Candidate Shelby Mayo from Sam Houston High School said her campaign has been great so far, despite the fact that health issues have confined her to a wheelchair.
Although battling chronic illness (she suffers from chronic regional pain syndrome and dysautonomia), she is determined to fully participate in all the activities.
“I will completely forge on no matter what the circumstances are,” she said. “God has gotten me through everything, and I’m here because of him.”
Mayo said the other candidates and the ladies from the auxiliary have been “incredibly helpful.”
Now in its 55th year, the Cinderella Ball will feature a cocktail hour and seated dinner before master of ceremonies Jimmy Bennett introduces each candidate as she takes her bow before the crowd of enthusiastic supporters.
Tickets are $95. Learn how to donate at www.CinderellaCharityBall.com.
Callie McClellan, a junior at Pantego Christian Academy, said the experience so far has been stressful, exciting and a lot of work.

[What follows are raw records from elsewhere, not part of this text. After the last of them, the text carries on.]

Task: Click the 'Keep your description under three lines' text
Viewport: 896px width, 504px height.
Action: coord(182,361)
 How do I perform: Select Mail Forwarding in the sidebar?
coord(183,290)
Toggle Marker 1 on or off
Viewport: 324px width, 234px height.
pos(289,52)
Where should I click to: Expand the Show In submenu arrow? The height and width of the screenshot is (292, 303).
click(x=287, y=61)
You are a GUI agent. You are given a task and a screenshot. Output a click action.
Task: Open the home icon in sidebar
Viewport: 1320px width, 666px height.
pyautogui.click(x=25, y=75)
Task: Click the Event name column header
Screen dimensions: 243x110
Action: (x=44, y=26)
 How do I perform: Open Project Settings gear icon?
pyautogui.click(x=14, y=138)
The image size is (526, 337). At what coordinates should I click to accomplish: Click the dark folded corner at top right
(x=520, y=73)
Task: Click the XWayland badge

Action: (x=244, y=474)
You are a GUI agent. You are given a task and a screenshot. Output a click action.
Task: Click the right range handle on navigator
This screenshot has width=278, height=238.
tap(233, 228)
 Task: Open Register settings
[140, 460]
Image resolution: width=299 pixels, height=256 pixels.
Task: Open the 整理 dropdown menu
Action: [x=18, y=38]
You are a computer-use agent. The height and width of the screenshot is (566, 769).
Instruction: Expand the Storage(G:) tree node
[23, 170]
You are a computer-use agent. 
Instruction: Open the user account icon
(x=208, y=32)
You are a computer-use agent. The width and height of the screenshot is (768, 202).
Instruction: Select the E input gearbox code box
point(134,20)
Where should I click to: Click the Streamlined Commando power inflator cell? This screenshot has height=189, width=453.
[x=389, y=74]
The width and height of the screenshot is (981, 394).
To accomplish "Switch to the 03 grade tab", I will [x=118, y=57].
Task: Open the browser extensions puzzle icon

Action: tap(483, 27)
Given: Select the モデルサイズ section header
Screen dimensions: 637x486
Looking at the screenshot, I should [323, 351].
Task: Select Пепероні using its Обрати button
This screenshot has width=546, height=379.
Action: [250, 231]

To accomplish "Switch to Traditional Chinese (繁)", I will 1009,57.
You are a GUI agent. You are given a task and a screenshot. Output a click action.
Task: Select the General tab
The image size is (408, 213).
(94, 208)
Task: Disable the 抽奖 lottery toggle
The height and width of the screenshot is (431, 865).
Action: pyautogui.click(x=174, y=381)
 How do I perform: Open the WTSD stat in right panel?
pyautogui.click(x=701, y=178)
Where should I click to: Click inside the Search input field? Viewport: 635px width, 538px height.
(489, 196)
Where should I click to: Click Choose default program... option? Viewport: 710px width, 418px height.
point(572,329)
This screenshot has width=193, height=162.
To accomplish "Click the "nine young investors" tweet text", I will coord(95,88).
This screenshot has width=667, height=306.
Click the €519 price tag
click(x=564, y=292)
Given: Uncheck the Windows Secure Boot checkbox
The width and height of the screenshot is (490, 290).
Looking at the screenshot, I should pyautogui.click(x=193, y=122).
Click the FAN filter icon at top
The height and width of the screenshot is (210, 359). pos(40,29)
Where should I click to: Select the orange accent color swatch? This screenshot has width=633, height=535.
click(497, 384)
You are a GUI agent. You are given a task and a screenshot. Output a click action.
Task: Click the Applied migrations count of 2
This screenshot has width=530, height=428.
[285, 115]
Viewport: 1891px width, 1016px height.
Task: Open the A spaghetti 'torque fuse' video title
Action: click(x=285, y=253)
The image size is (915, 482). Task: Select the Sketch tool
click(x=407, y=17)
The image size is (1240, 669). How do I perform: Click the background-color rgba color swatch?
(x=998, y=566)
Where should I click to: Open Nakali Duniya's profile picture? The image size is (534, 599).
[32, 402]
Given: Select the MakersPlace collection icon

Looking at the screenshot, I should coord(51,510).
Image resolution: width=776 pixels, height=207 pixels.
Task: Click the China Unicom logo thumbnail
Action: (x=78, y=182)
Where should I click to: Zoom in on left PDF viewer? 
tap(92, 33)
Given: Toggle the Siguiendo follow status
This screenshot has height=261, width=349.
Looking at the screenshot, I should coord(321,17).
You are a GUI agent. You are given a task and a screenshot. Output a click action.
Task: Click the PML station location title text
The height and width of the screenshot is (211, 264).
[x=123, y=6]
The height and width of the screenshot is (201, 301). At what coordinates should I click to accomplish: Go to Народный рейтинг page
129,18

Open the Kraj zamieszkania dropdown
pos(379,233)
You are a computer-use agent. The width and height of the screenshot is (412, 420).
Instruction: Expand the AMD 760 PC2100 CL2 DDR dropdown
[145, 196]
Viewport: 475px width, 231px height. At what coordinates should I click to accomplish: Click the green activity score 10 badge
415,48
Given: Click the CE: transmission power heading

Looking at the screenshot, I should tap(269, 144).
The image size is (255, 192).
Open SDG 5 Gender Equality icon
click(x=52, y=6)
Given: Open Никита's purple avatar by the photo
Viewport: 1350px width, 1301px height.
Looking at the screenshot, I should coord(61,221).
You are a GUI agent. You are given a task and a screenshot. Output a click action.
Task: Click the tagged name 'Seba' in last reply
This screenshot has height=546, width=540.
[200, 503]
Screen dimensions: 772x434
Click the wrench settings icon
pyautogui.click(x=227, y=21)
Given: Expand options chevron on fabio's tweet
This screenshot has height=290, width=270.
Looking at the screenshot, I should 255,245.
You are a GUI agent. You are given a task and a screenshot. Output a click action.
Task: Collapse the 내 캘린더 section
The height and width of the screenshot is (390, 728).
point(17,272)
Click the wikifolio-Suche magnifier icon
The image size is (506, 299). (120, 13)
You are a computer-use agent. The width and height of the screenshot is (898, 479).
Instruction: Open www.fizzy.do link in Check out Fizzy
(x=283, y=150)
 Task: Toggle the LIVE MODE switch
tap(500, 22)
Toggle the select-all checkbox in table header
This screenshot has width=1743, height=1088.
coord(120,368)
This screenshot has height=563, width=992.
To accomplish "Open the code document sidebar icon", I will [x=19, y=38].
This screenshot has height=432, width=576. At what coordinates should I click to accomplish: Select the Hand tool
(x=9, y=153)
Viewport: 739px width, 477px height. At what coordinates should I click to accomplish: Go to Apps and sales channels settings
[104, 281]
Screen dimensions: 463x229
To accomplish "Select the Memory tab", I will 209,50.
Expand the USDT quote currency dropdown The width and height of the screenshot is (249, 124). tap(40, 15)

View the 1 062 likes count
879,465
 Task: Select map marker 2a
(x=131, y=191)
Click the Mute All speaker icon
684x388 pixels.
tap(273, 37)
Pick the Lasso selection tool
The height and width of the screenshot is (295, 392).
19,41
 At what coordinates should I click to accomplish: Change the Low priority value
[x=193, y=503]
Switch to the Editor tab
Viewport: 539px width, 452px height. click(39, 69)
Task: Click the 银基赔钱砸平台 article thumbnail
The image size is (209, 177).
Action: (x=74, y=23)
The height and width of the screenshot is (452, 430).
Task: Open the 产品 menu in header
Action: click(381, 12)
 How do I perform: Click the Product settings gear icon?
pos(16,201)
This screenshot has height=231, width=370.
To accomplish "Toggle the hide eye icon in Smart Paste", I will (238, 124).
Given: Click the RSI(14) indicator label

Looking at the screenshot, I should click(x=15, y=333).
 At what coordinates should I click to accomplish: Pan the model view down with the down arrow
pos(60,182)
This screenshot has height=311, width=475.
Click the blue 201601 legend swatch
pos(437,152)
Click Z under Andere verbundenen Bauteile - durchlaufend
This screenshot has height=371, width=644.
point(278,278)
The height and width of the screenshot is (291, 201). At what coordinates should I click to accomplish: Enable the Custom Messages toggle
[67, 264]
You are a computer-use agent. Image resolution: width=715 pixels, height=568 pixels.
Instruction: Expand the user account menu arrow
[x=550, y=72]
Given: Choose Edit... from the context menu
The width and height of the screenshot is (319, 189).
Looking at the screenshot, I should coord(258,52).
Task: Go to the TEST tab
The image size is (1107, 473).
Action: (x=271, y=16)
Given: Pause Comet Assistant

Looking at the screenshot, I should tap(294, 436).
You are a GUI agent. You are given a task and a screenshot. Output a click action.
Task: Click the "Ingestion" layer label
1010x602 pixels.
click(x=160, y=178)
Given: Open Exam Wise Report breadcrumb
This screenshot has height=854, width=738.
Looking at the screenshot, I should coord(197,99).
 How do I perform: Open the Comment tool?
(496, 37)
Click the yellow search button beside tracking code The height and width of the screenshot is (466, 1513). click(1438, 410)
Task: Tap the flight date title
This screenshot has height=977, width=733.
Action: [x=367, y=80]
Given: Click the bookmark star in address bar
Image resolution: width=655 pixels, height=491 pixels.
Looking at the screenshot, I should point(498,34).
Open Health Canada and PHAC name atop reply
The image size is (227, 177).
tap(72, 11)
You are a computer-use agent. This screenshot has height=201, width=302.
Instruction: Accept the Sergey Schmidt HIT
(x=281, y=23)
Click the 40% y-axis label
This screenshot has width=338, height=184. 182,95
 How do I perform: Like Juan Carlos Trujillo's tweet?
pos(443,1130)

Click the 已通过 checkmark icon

“It’s been exciting to go to my mailbox each day and see the letters and the donations coming in,” she said. “I’ve made a lot of new friends, and it has really been fun.”
Admittedly worried about how to juggle talking to everyone who came to the tea in her support, she said she now realizes the value of standing in a receiving line.
The granddaughter of the late Catherine A. Lautzenheiser, a stalwart figure in early Cinderella programs and for whom a Cinderella scholarships is named, is Martin High candidate Kristin Norris. Explaining that she grew up doing community work with her grandmother, Norris said she is honored to carry on her grandmother’s legacy.
“Even though I knew what to expect, it’s been harder than I thought it would be but so totally worth it,” Norris said.
Candidates at the tea included Lamar High School students Mary Catherine Arnott, Samantha Choi, Hagan Griffith, Emma Lee Harper, Emily Lowke and Erin O’Brien.
Martin High School: Jenna Daniels, Sarah Hoover, Madeleine Calderon, Kaitlin McGuire and Kristin Norris.
Arlington High School: Elisabeth Crosier, Megan Gray, Ally Jerome and Tiffany Smith.
The Oakridge School: Brittany Kasko, Riley Mohorc and Maddie Lowe.
Pantego Christian Academy: Callie McClellan.
Sam Houston High School: Shelby Mayo.